A life lesson in acceptance of negativity
The mediocre teacher tells.
The good teacher explains.
The superior teacher demonstrates.
The great teacher inspires.
— William Arthur Ward
I was a freshman at the University of Delaware in 1954, where Bernard Phillips was head of the Philosophy Department. I had no way of knowing how deeply this man would touch and inspire me the rest of my life. That was 63 years ago. He was then a young man dealing with throat cancer, sometimes having to speak through a voice box to be understood.
We kept in touch through the years. He was in his mid-50s and head of the Religion Department at the University of Temple, when he woke in the night hearing the words in his head, “If you are asked to give a talk on philosophy, it would be easy, but if asked to build a house, the most basic thing a man should be able to do, you could not do that.”
He was profoundly affected and motivated by that experience. Phillips did intense research before clearing the land and building what he proudly called his 12-room cabin. It was actually one large room with a sleeping loft, divided into sections designed with items from different Eastern countries where he’d spent time through the years. Phillips was born a Jew, but flirted with Quakerism before becoming a Buddhist. Many say he is responsible for introducing Eastern religions to America.
Despite his hours of research, he hadn’t counted on the river flowing into his little cabin.
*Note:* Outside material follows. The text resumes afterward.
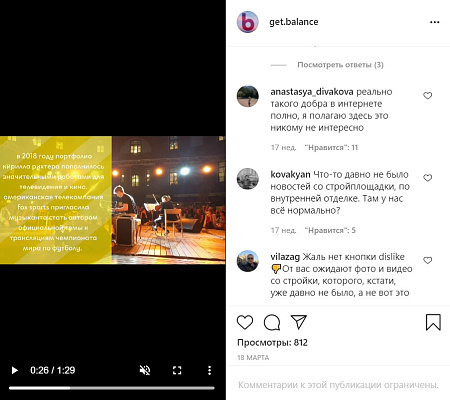Unmute the video sound
450x400 pixels.
(145, 370)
He spent many hours digging out the mud, and many precious items were ruined.
Nevertheless, inspired by the building experience, Phillips bought and began restoring an old mansion near Philadelphia, offering free room and board to students in exchange for help. Only when it was completed and he was ready to show it was I allowed to see it. Unfortunately, neither he nor his students thought of cleaning the fireplace during the restorative work. In an effort to tidy the area, they’d swept up debris and tossed it in the fireplace.
It was 11 a.m. when he called, inviting me to come for the "unveiling," after which we’d go to dinner and the Philadelphia Folk Festival. I arrived at 5 that afternoon as the fire trucks were pulling out the driveway. The fire had caught in the chimney. It destroyed the third floor, badly burned the second floor, and the first floor was totally water damaged.
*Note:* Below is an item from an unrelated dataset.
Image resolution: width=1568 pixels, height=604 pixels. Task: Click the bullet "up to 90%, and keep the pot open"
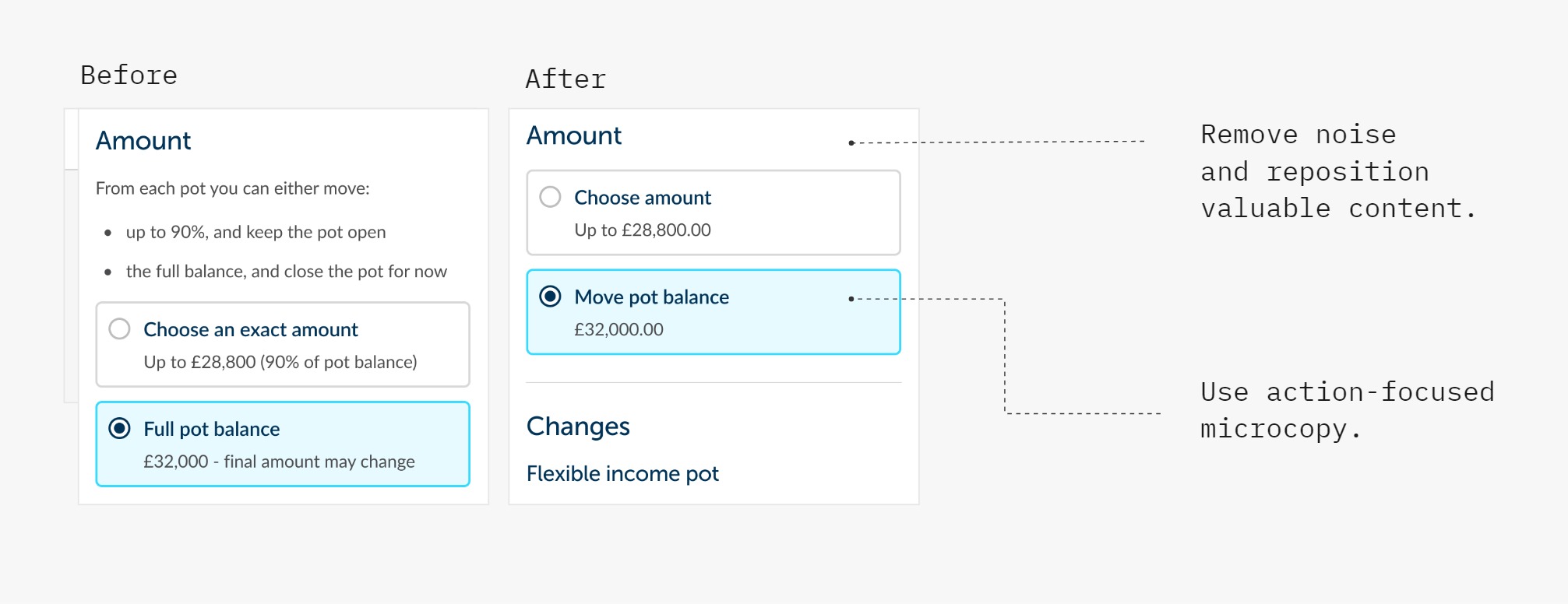[x=255, y=231]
As we stood in the doorway together, a young looter passed between us carrying an item from the house. Phillips touched his arm gently and said, “Please leave that. I’ve suffered enough loss today.” He turned to me saying, “Yesterday I gave a lecture on the acceptance of negativity. Today I live that lecture. Let’s go to the festival.”
He borrowed clothes from a neighbor, as the only ones he had were the smoky ones he wore. He lost a wealth of objects he’d collected over the years on his many trips abroad. The only possessions he owned now were water damaged and those in his cabin.
Undaunted, Phillips began remodeling the mansion, this time hiring an Italian stone mason to make small turrets on the building and local craftsmen to help carry out his plans. Unfortunately during the process, Phillips passed on, a result of the cancer he’d had years earlier, but not before he had passed on the precious gift of a vital lesson: The acceptance of negativity.
— Nancy J. Bringhurst is an East Coast transplant fortunate to have been lured to Ashland.